Il compartimento citoplasmatico della cellula compreso tra tali membrane viene chiamato 
“parifoplasma” e, in Planctomycetes, Pirellula e Isosphaera, la membrana intracitoplasmatica 
circonda un unico compartimento cellulare interno, che contiene il DNA e i ribosomi (Lindsay et 
al., 2001): il “riboplasma”. Nel Planctomycetes Gemmata e nei batteri anammox, il riboplasma 
contiene a sua volta un compartimento circondato da membrana (Strous et al., 1999; Lindsay et al., 
2001), definito, per quanto riguarda questi ultimi, “anammoxosoma”.  

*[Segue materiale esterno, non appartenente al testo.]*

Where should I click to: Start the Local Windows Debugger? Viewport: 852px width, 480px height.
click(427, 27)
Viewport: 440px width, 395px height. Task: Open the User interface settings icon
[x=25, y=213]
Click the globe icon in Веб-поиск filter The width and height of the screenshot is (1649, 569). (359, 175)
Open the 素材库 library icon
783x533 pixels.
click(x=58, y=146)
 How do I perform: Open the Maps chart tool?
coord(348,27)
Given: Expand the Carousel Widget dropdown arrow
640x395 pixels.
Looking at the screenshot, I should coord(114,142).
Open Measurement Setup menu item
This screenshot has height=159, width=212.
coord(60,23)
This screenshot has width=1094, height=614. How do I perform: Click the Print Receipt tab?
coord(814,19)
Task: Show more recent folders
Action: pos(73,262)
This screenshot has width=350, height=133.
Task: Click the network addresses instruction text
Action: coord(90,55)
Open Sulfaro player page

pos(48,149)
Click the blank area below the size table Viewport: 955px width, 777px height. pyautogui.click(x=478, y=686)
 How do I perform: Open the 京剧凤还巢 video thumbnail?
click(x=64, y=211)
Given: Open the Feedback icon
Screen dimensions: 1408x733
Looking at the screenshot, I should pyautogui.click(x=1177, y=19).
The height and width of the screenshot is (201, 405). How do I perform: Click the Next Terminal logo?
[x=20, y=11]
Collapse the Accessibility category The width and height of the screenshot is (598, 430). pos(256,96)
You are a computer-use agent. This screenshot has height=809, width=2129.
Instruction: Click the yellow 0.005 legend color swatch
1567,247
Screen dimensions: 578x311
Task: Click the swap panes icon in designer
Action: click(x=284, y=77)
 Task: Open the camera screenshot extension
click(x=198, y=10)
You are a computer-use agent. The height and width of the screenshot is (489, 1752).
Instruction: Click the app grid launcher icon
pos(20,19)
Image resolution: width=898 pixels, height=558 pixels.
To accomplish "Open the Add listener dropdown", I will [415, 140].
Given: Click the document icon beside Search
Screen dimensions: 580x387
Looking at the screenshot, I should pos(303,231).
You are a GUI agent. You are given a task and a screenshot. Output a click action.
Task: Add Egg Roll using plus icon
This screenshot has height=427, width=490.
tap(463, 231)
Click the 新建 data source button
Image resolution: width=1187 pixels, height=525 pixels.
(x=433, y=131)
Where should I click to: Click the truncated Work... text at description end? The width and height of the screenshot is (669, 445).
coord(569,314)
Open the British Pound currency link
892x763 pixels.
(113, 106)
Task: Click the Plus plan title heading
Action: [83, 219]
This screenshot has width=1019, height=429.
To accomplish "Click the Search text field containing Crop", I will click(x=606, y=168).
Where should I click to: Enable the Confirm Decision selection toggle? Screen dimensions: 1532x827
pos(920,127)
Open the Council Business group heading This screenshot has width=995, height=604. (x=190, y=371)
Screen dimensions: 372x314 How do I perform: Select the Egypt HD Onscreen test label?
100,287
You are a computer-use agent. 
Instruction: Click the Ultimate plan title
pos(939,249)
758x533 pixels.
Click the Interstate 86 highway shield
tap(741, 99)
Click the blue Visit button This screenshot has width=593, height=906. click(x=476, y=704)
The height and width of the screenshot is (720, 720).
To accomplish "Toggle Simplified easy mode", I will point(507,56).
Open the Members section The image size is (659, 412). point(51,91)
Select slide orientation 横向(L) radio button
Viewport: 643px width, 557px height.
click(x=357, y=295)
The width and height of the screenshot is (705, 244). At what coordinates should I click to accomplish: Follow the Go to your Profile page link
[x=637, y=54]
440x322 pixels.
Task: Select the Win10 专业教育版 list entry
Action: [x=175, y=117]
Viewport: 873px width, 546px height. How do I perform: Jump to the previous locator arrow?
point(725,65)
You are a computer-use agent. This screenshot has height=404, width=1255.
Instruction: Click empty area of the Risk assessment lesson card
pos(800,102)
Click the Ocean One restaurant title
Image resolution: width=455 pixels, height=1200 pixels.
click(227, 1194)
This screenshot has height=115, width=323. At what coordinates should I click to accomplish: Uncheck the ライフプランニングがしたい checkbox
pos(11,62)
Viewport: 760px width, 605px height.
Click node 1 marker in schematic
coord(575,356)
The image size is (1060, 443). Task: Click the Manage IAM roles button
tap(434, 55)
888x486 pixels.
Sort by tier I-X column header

Il citoplasma nei batteri anammox è quindi suddiviso in 3 compartimenti: la regione esterna  o 
parifoplasma, il riboplasma e il compartimento più interno privo di ribosomi ovvero 
l’anammoxosoma, il quale costituisce il 50-70% dell’intero volume cellulare (van Niftrik et al., 
2008a; 2008b) 
 
Figura 1.3 I planctomiceti anammox. A sinistra, fotografia al microscopio elettronico a trasmissione di una 
sezione di Candidatus Kuenenia stuttgartiensis; a destra, uno schema della cellula anammox (Fuerst e 
Sagulenko, 2011). 
 
Struttura delle membrane cellulari 
Come in tutti gli altri organismi viventi, anche le membrane dei batteri anammox sono costituite da 
un doppio strato di glicerolipidi. Il legame estere o etereo della porzione rappresentata dal glicerolo 
legata ai residui di acidi grassi discrimina tra batteri e eucarioti o Archaea, rispettivamente. Gli 
anammox, invece, possiedono strutture lipidiche uniche, che comprendono catene idrocarburiche a 
3 o 5 anelli ciclobutanici concatenati linearmente. Questi ultimi vengono chiamati rispettivamente 
[3]- e [5]-ladderani e sono stati identificati per mezzo di tecniche di spettrometria di massa e di 
risonanza magnetica nucleare (Sinninghe Damsté et al., 2002; 2004).